• **WORK REQUIRED**
The line with "Instruction: Switch to the Standardowy tab" and each line following it, up to the final line of the data, should be set down exactly; pictures stay out.

[Source data]

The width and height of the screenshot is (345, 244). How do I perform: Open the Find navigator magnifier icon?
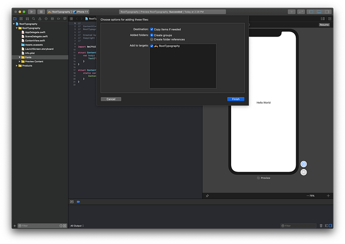click(x=34, y=19)
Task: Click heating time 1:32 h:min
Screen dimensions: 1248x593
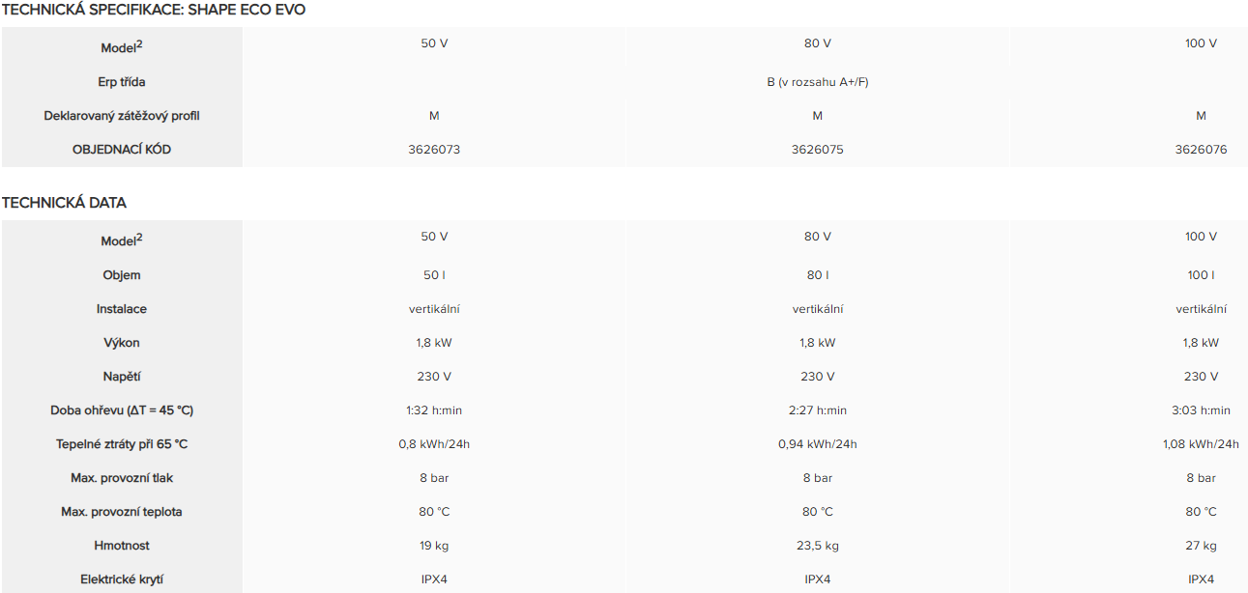Action: [x=434, y=410]
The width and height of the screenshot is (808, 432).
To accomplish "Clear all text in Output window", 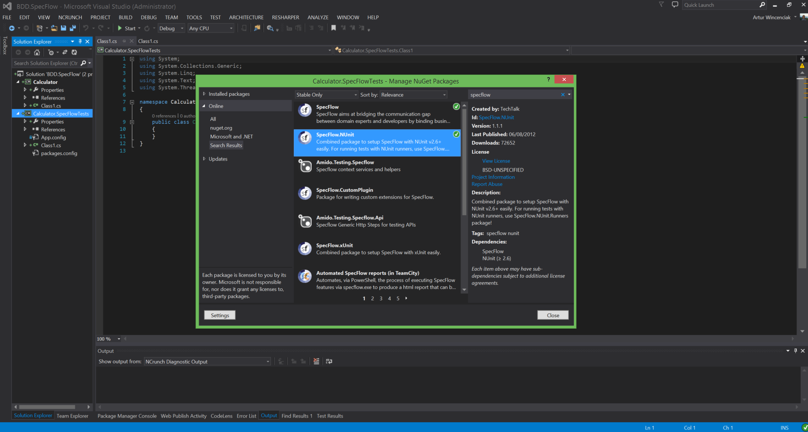I will pyautogui.click(x=316, y=361).
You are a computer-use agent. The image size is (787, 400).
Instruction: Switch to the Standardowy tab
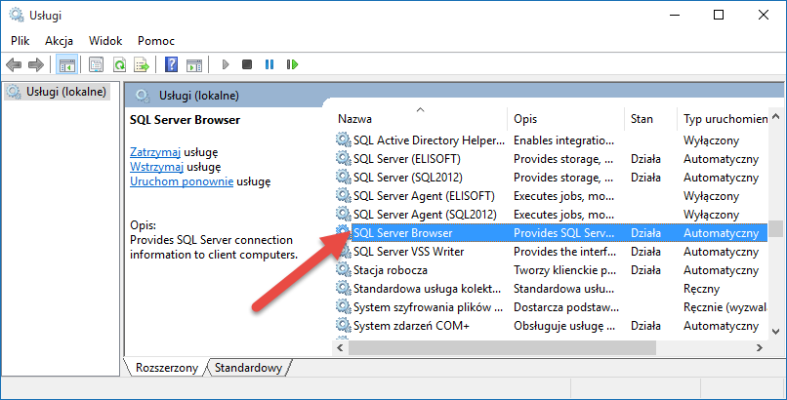click(x=248, y=368)
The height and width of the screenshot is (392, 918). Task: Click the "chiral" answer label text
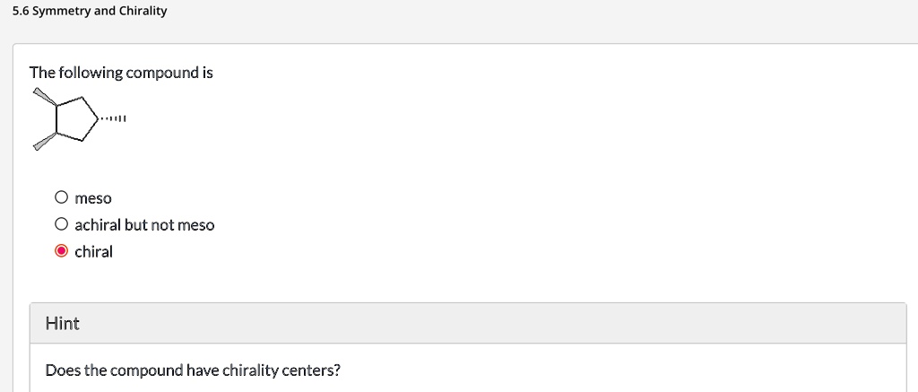click(93, 251)
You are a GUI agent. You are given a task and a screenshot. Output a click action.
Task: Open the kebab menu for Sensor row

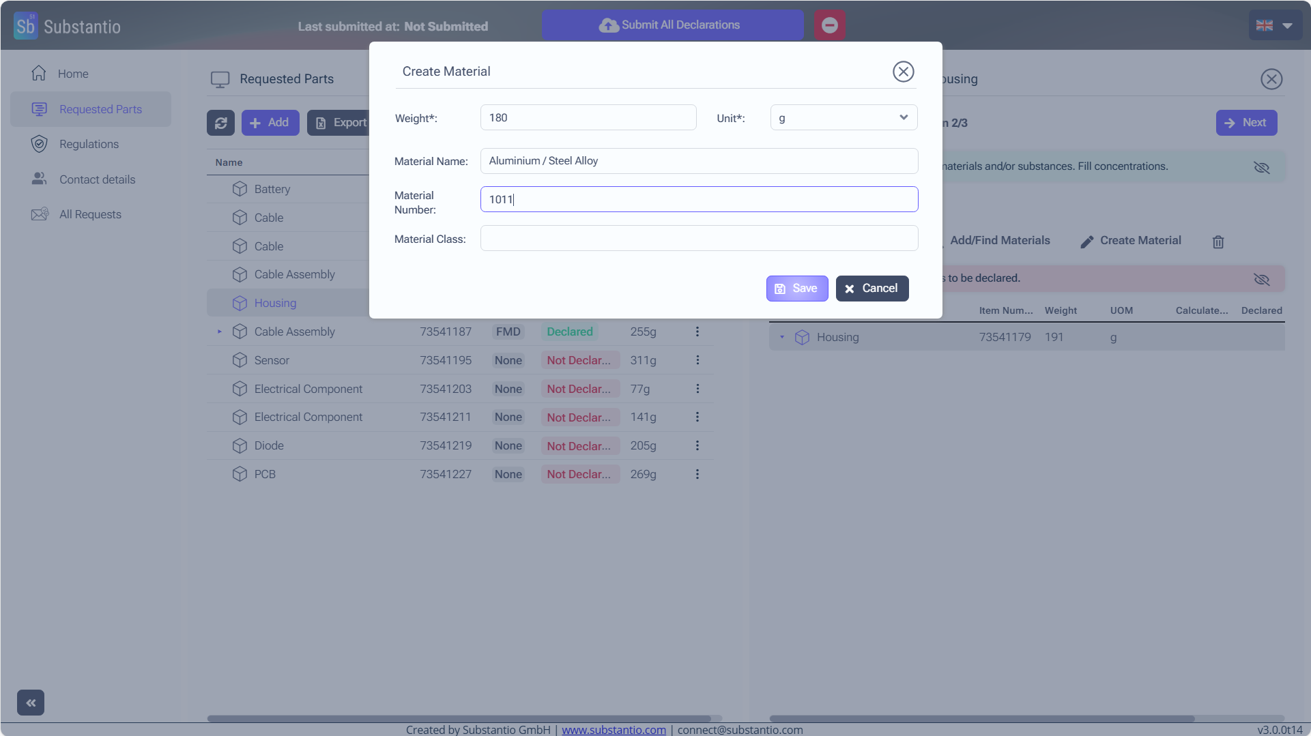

• **EXERCISE RESPONSE**
Instruction: Switch to the Standardowy tab
click(x=248, y=368)
The height and width of the screenshot is (392, 918). Task: Click the "chiral" answer label text
click(93, 251)
You are a GUI agent. You are given a task and a screenshot. Output a click action.
Task: Open the kebab menu for Sensor row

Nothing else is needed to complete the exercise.